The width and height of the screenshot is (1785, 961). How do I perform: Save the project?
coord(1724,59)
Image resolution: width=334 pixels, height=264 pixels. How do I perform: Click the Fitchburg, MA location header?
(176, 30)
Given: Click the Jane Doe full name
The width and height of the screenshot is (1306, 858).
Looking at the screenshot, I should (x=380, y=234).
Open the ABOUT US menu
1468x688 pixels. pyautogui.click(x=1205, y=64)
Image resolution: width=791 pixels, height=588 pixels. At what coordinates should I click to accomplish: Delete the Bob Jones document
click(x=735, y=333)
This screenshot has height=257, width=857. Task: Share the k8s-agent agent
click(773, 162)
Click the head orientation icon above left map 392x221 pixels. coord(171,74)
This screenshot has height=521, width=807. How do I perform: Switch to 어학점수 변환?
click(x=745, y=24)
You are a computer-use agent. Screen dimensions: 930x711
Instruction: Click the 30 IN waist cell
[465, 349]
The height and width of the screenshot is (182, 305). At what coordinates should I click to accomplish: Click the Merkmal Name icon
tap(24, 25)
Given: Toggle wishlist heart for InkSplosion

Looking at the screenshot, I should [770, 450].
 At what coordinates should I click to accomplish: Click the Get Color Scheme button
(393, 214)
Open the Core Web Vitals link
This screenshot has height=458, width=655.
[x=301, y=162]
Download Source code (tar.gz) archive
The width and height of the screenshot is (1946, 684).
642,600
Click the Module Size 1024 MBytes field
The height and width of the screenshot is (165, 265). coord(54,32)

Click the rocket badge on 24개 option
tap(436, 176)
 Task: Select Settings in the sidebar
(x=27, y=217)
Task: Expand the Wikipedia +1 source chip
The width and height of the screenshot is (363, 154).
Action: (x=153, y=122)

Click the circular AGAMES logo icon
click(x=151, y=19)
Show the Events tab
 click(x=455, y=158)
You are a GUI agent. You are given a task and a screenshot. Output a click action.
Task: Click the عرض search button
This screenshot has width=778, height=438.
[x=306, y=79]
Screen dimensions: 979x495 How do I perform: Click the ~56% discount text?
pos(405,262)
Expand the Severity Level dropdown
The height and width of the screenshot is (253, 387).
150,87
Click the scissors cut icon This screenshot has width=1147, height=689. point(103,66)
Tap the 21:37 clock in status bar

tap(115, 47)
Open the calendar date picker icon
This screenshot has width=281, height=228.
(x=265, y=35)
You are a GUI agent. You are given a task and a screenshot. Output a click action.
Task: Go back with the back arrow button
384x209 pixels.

▶ Work instructions
The material is to be written out again in full, with no word altered.

▶ Solved problem
The width and height of the screenshot is (1785, 961). How do I perform: Save the project?
coord(1724,59)
Image resolution: width=334 pixels, height=264 pixels. How do I perform: Click the Fitchburg, MA location header?
(176, 30)
Given: Click the Jane Doe full name
The width and height of the screenshot is (1306, 858).
Looking at the screenshot, I should (x=380, y=234).
Open the ABOUT US menu
1468x688 pixels. pyautogui.click(x=1205, y=64)
Image resolution: width=791 pixels, height=588 pixels. At what coordinates should I click to accomplish: Delete the Bob Jones document
click(x=735, y=333)
This screenshot has height=257, width=857. Task: Share the k8s-agent agent
click(773, 162)
Click the head orientation icon above left map 392x221 pixels. coord(171,74)
This screenshot has height=521, width=807. How do I perform: Switch to 어학점수 변환?
click(x=745, y=24)
You are a computer-use agent. Screen dimensions: 930x711
Instruction: Click the 30 IN waist cell
[465, 349]
The height and width of the screenshot is (182, 305). At what coordinates should I click to accomplish: Click the Merkmal Name icon
tap(24, 25)
Given: Toggle wishlist heart for InkSplosion

Looking at the screenshot, I should [770, 450].
 At what coordinates should I click to accomplish: Click the Get Color Scheme button
(393, 214)
Open the Core Web Vitals link
This screenshot has height=458, width=655.
[x=301, y=162]
Download Source code (tar.gz) archive
The width and height of the screenshot is (1946, 684).
642,600
Click the Module Size 1024 MBytes field
The height and width of the screenshot is (165, 265). coord(54,32)

Click the rocket badge on 24개 option
tap(436, 176)
 Task: Select Settings in the sidebar
(x=27, y=217)
Task: Expand the Wikipedia +1 source chip
The width and height of the screenshot is (363, 154).
Action: (x=153, y=122)

Click the circular AGAMES logo icon
click(x=151, y=19)
Show the Events tab
 click(x=455, y=158)
You are a GUI agent. You are given a task and a screenshot. Output a click action.
Task: Click the عرض search button
This screenshot has width=778, height=438.
[x=306, y=79]
Screen dimensions: 979x495 How do I perform: Click the ~56% discount text?
pos(405,262)
Expand the Severity Level dropdown
The height and width of the screenshot is (253, 387).
150,87
Click the scissors cut icon This screenshot has width=1147, height=689. point(103,66)
Tap the 21:37 clock in status bar

tap(115, 47)
Open the calendar date picker icon
This screenshot has width=281, height=228.
(x=265, y=35)
You are a GUI agent. You are given a task and a screenshot. Output a click action.
Task: Go back with the back arrow button
384x209 pixels.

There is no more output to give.